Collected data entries
#####

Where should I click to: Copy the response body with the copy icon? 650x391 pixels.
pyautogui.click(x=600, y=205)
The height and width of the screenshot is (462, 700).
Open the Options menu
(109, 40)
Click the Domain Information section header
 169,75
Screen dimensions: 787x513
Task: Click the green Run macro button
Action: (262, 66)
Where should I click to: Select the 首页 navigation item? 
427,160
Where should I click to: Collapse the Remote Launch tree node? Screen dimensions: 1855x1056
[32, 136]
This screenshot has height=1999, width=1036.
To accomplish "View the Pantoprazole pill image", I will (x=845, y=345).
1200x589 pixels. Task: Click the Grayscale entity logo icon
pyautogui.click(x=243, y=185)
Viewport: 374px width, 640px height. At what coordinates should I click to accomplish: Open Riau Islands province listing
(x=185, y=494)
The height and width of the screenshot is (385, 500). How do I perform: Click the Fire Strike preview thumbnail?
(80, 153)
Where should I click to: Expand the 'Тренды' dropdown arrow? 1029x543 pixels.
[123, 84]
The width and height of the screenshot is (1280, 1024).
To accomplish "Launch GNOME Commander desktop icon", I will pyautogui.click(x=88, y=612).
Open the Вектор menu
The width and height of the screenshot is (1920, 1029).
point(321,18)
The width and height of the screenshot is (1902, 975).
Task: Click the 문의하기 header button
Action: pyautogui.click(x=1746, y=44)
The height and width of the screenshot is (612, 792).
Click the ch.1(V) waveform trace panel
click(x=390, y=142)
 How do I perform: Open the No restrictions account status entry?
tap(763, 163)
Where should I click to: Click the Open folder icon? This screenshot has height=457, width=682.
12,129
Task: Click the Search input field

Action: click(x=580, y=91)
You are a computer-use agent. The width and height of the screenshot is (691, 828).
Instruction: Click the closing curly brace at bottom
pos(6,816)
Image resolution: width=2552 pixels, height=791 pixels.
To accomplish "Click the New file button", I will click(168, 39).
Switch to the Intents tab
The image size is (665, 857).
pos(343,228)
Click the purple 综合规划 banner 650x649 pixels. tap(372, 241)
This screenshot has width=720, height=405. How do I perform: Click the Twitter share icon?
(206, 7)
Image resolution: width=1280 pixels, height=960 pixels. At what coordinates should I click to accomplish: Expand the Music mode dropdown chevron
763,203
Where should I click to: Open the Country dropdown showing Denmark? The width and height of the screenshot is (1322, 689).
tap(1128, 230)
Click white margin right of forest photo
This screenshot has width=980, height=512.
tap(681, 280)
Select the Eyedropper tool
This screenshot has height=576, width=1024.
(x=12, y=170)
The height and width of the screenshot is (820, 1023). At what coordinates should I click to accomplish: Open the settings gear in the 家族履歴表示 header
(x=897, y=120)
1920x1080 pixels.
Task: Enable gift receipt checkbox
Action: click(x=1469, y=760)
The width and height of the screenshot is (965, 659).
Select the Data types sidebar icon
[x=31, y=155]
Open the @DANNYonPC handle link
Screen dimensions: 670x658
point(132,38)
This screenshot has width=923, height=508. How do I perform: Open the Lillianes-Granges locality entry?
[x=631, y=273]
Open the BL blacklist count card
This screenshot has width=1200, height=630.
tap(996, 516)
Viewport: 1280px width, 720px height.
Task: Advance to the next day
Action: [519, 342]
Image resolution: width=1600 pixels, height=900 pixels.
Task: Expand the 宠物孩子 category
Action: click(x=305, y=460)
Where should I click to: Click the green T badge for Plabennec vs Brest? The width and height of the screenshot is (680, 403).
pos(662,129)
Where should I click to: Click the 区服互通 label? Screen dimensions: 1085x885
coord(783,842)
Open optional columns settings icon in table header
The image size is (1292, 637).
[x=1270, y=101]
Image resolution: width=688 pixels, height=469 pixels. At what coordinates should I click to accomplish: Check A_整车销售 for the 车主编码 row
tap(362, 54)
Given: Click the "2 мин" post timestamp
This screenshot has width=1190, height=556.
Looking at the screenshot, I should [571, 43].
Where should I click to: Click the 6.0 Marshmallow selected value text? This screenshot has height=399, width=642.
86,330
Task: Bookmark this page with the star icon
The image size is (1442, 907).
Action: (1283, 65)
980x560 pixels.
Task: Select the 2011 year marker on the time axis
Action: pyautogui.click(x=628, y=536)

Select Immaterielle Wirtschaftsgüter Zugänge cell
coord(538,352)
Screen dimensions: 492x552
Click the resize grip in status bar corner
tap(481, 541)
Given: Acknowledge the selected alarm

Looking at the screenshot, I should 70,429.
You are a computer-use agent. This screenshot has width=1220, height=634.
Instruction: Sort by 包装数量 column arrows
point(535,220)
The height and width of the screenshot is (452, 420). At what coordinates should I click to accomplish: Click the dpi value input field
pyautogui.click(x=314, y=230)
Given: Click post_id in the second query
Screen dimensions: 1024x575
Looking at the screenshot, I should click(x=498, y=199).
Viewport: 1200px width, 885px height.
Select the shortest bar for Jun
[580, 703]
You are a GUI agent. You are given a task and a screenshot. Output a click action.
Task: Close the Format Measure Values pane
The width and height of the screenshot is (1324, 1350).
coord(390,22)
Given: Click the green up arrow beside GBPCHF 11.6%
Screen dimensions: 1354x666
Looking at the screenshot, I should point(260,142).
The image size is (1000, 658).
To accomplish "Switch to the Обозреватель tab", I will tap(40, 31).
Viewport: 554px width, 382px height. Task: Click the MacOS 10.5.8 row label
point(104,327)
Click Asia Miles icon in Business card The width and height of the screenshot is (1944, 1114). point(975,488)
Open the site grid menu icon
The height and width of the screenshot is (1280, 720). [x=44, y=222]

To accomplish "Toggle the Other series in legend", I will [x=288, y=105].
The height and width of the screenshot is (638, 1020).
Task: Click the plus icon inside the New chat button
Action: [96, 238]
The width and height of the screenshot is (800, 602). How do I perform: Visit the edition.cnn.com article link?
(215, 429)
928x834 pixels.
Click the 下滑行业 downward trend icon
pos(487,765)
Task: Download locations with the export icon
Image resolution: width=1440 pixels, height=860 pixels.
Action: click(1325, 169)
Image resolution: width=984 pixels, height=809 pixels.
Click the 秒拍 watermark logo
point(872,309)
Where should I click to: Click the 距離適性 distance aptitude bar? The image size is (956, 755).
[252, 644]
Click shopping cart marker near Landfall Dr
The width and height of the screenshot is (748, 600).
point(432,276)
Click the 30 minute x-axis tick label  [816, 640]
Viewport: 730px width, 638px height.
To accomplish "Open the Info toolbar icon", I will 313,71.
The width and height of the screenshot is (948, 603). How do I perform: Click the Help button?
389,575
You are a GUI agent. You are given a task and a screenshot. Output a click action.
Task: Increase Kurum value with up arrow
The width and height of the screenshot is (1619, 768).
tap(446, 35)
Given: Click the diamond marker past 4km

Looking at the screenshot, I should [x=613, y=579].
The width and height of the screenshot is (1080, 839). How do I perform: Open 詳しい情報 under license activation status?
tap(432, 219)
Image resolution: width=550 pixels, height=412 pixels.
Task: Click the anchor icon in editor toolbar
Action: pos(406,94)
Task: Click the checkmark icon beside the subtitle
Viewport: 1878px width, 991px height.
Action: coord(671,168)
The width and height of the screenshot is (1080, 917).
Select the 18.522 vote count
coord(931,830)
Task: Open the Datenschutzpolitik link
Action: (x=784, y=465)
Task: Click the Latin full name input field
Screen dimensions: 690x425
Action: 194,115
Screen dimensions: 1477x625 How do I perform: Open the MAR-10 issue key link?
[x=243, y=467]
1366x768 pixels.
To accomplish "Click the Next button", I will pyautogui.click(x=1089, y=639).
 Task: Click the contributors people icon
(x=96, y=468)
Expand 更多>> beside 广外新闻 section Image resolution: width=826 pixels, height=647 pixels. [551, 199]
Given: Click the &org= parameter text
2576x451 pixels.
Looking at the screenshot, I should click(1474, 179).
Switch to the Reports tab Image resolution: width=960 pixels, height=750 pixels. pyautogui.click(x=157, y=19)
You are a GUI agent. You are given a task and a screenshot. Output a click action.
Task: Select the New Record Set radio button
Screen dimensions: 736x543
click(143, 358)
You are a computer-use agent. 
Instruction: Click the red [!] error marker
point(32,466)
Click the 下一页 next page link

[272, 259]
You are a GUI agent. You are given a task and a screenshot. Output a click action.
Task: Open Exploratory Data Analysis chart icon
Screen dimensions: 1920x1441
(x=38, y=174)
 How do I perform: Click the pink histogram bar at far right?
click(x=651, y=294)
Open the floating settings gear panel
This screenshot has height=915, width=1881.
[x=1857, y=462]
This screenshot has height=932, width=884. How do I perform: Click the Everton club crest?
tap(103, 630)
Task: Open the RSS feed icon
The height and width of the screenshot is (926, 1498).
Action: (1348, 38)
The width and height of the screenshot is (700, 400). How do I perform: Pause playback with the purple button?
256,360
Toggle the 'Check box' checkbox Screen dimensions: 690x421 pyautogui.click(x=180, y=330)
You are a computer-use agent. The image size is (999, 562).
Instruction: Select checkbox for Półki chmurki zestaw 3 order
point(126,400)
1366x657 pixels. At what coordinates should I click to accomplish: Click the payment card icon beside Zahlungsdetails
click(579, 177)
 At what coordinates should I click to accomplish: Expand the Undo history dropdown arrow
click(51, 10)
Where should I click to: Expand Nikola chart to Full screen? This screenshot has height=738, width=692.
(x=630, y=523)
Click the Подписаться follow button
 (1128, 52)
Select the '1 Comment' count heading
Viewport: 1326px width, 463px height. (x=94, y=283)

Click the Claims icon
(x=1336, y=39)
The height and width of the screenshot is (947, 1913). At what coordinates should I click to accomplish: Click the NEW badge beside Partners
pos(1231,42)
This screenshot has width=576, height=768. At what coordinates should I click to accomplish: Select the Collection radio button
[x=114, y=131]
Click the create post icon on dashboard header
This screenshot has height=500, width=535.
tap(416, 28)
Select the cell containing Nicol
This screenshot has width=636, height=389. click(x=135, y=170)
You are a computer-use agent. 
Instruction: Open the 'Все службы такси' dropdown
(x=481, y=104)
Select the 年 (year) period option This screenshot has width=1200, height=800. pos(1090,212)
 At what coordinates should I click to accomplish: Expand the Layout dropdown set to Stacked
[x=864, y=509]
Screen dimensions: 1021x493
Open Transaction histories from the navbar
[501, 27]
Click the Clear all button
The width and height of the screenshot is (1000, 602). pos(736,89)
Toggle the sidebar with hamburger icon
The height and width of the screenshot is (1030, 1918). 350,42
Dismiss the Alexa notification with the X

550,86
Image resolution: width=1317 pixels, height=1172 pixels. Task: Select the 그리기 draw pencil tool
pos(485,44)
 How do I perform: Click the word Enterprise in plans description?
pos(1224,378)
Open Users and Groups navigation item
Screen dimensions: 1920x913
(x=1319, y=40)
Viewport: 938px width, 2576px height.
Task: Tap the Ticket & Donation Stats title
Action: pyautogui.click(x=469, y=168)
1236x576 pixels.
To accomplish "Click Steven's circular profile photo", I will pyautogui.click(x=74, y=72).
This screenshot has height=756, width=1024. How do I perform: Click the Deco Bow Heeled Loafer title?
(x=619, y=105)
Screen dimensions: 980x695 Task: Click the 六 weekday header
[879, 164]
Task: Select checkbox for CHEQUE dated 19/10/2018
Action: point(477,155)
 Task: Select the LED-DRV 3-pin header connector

#####

Find the word "photo" in the entries and show each line where it is found.

Exercise answer:
Click white margin right of forest photo
To accomplish "Click Steven's circular profile photo", I will pyautogui.click(x=74, y=72).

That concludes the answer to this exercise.